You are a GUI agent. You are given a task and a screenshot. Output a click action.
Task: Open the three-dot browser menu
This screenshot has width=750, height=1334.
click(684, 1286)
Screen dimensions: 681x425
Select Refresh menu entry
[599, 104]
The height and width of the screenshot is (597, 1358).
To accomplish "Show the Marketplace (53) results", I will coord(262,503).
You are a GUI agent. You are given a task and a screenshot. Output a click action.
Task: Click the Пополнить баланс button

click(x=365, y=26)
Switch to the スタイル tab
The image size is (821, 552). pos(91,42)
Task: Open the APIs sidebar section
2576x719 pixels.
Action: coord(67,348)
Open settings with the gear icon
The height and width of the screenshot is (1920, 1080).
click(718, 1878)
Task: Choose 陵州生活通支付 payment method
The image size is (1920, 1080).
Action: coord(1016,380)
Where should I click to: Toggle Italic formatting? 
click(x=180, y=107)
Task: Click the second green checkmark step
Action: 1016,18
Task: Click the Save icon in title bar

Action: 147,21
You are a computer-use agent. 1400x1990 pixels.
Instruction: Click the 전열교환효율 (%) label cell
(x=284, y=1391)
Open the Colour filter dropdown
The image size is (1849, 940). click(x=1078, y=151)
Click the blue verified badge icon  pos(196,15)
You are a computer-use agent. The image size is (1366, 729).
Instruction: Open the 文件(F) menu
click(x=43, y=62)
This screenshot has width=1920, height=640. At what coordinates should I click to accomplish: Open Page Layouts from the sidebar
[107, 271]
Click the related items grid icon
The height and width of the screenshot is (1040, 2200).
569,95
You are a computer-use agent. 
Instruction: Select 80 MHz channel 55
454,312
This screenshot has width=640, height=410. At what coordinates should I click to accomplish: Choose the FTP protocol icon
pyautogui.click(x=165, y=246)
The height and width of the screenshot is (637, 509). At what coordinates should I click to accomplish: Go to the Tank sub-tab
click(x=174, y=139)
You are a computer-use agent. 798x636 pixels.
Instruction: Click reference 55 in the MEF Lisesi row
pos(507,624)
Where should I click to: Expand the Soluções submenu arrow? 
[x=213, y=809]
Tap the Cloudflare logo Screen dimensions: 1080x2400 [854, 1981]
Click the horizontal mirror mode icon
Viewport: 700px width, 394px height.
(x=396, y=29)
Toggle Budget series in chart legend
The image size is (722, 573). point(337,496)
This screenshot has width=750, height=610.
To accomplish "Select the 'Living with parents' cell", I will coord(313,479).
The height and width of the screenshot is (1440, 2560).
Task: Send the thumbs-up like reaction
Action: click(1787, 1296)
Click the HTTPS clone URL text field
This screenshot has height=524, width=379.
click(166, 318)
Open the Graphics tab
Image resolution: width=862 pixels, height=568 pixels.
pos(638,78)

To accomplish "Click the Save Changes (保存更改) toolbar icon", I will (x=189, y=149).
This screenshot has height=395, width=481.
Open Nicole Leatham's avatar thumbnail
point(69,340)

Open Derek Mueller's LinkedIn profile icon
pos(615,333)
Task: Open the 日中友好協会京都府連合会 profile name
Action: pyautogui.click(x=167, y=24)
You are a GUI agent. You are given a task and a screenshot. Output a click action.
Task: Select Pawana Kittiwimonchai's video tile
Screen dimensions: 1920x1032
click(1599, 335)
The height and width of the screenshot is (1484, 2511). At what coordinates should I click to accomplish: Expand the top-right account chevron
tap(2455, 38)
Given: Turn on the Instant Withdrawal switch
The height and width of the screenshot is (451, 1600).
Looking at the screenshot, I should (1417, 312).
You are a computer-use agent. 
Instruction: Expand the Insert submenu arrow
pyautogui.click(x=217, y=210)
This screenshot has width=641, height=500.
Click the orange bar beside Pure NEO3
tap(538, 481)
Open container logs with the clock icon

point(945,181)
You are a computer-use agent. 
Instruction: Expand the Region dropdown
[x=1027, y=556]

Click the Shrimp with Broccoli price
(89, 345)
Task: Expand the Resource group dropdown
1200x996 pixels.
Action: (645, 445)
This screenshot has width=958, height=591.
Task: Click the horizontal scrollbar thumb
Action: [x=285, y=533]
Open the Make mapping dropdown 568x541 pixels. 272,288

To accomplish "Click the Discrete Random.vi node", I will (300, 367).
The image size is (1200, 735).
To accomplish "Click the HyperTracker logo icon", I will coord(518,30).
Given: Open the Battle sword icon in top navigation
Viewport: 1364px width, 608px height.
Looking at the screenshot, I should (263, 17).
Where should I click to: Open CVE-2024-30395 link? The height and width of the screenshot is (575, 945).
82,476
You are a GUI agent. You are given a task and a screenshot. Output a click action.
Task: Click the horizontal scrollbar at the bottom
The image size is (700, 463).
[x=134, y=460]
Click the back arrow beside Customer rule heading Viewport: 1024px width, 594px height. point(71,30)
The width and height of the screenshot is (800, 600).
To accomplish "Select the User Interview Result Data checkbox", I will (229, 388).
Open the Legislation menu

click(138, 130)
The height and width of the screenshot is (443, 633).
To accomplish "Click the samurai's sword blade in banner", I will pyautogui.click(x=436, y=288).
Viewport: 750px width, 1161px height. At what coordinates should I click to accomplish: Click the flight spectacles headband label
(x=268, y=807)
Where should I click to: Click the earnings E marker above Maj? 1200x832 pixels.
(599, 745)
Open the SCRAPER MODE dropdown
++++++++++++++++++++
§ **Exercise prompt**:
Rewrite all the records, swapping each "GUI agent" for "UI agent" and leaving everything else as is.

§ **Solution**:
You are a UI agent. You are given a task and a screenshot. Output a click action.
Task: Open the three-dot browser menu
This screenshot has width=750, height=1334.
click(684, 1286)
Screen dimensions: 681x425
Select Refresh menu entry
[599, 104]
The height and width of the screenshot is (597, 1358).
To accomplish "Show the Marketplace (53) results", I will coord(262,503).
You are a UI agent. You are given a task and a screenshot. Output a click action.
Task: Click the Пополнить баланс button

click(x=365, y=26)
Switch to the スタイル tab
The image size is (821, 552). pos(91,42)
Task: Open the APIs sidebar section
2576x719 pixels.
Action: coord(67,348)
Open settings with the gear icon
The height and width of the screenshot is (1920, 1080).
click(718, 1878)
Task: Choose 陵州生活通支付 payment method
The image size is (1920, 1080).
Action: coord(1016,380)
Where should I click to: Toggle Italic formatting? 
click(x=180, y=107)
Task: Click the second green checkmark step
Action: 1016,18
Task: Click the Save icon in title bar

Action: 147,21
You are a computer-use agent. 1400x1990 pixels.
Instruction: Click the 전열교환효율 (%) label cell
(x=284, y=1391)
Open the Colour filter dropdown
The image size is (1849, 940). click(x=1078, y=151)
Click the blue verified badge icon  pos(196,15)
You are a computer-use agent. The image size is (1366, 729).
Instruction: Open the 文件(F) menu
click(x=43, y=62)
This screenshot has width=1920, height=640. At what coordinates should I click to accomplish: Open Page Layouts from the sidebar
[107, 271]
Click the related items grid icon
The height and width of the screenshot is (1040, 2200).
569,95
You are a computer-use agent. 
Instruction: Select 80 MHz channel 55
454,312
This screenshot has width=640, height=410. At what coordinates should I click to accomplish: Choose the FTP protocol icon
pyautogui.click(x=165, y=246)
The height and width of the screenshot is (637, 509). At what coordinates should I click to accomplish: Go to the Tank sub-tab
click(x=174, y=139)
You are a computer-use agent. 798x636 pixels.
Instruction: Click reference 55 in the MEF Lisesi row
pos(507,624)
Where should I click to: Expand the Soluções submenu arrow? 
[x=213, y=809]
Tap the Cloudflare logo Screen dimensions: 1080x2400 [854, 1981]
Click the horizontal mirror mode icon
Viewport: 700px width, 394px height.
(x=396, y=29)
Toggle Budget series in chart legend
The image size is (722, 573). point(337,496)
This screenshot has width=750, height=610.
To accomplish "Select the 'Living with parents' cell", I will coord(313,479).
The height and width of the screenshot is (1440, 2560).
Task: Send the thumbs-up like reaction
Action: click(1787, 1296)
Click the HTTPS clone URL text field
This screenshot has height=524, width=379.
click(166, 318)
Open the Graphics tab
Image resolution: width=862 pixels, height=568 pixels.
pos(638,78)

To accomplish "Click the Save Changes (保存更改) toolbar icon", I will (x=189, y=149).
This screenshot has height=395, width=481.
Open Nicole Leatham's avatar thumbnail
point(69,340)

Open Derek Mueller's LinkedIn profile icon
pos(615,333)
Task: Open the 日中友好協会京都府連合会 profile name
Action: pyautogui.click(x=167, y=24)
You are a UI agent. You are given a task and a screenshot. Output a click action.
Task: Select Pawana Kittiwimonchai's video tile
Screen dimensions: 1920x1032
click(1599, 335)
The height and width of the screenshot is (1484, 2511). At what coordinates should I click to accomplish: Expand the top-right account chevron
tap(2455, 38)
Given: Turn on the Instant Withdrawal switch
The height and width of the screenshot is (451, 1600).
Looking at the screenshot, I should (1417, 312).
You are a computer-use agent. 
Instruction: Expand the Insert submenu arrow
pyautogui.click(x=217, y=210)
This screenshot has width=641, height=500.
Click the orange bar beside Pure NEO3
tap(538, 481)
Open container logs with the clock icon

point(945,181)
You are a computer-use agent. 
Instruction: Expand the Region dropdown
[x=1027, y=556]

Click the Shrimp with Broccoli price
(89, 345)
Task: Expand the Resource group dropdown
1200x996 pixels.
Action: (645, 445)
This screenshot has width=958, height=591.
Task: Click the horizontal scrollbar thumb
Action: [x=285, y=533]
Open the Make mapping dropdown 568x541 pixels. 272,288

To accomplish "Click the Discrete Random.vi node", I will (300, 367).
The image size is (1200, 735).
To accomplish "Click the HyperTracker logo icon", I will coord(518,30).
Given: Open the Battle sword icon in top navigation
Viewport: 1364px width, 608px height.
Looking at the screenshot, I should (263, 17).
Where should I click to: Open CVE-2024-30395 link? The height and width of the screenshot is (575, 945).
82,476
You are a UI agent. You are given a task and a screenshot. Output a click action.
Task: Click the horizontal scrollbar at the bottom
The image size is (700, 463).
[x=134, y=460]
Click the back arrow beside Customer rule heading Viewport: 1024px width, 594px height. point(71,30)
The width and height of the screenshot is (800, 600).
To accomplish "Select the User Interview Result Data checkbox", I will (229, 388).
Open the Legislation menu

click(138, 130)
The height and width of the screenshot is (443, 633).
To accomplish "Click the samurai's sword blade in banner", I will pyautogui.click(x=436, y=288).
Viewport: 750px width, 1161px height. At what coordinates should I click to accomplish: Click the flight spectacles headband label
(x=268, y=807)
Where should I click to: Click the earnings E marker above Maj? 1200x832 pixels.
(599, 745)
Open the SCRAPER MODE dropdown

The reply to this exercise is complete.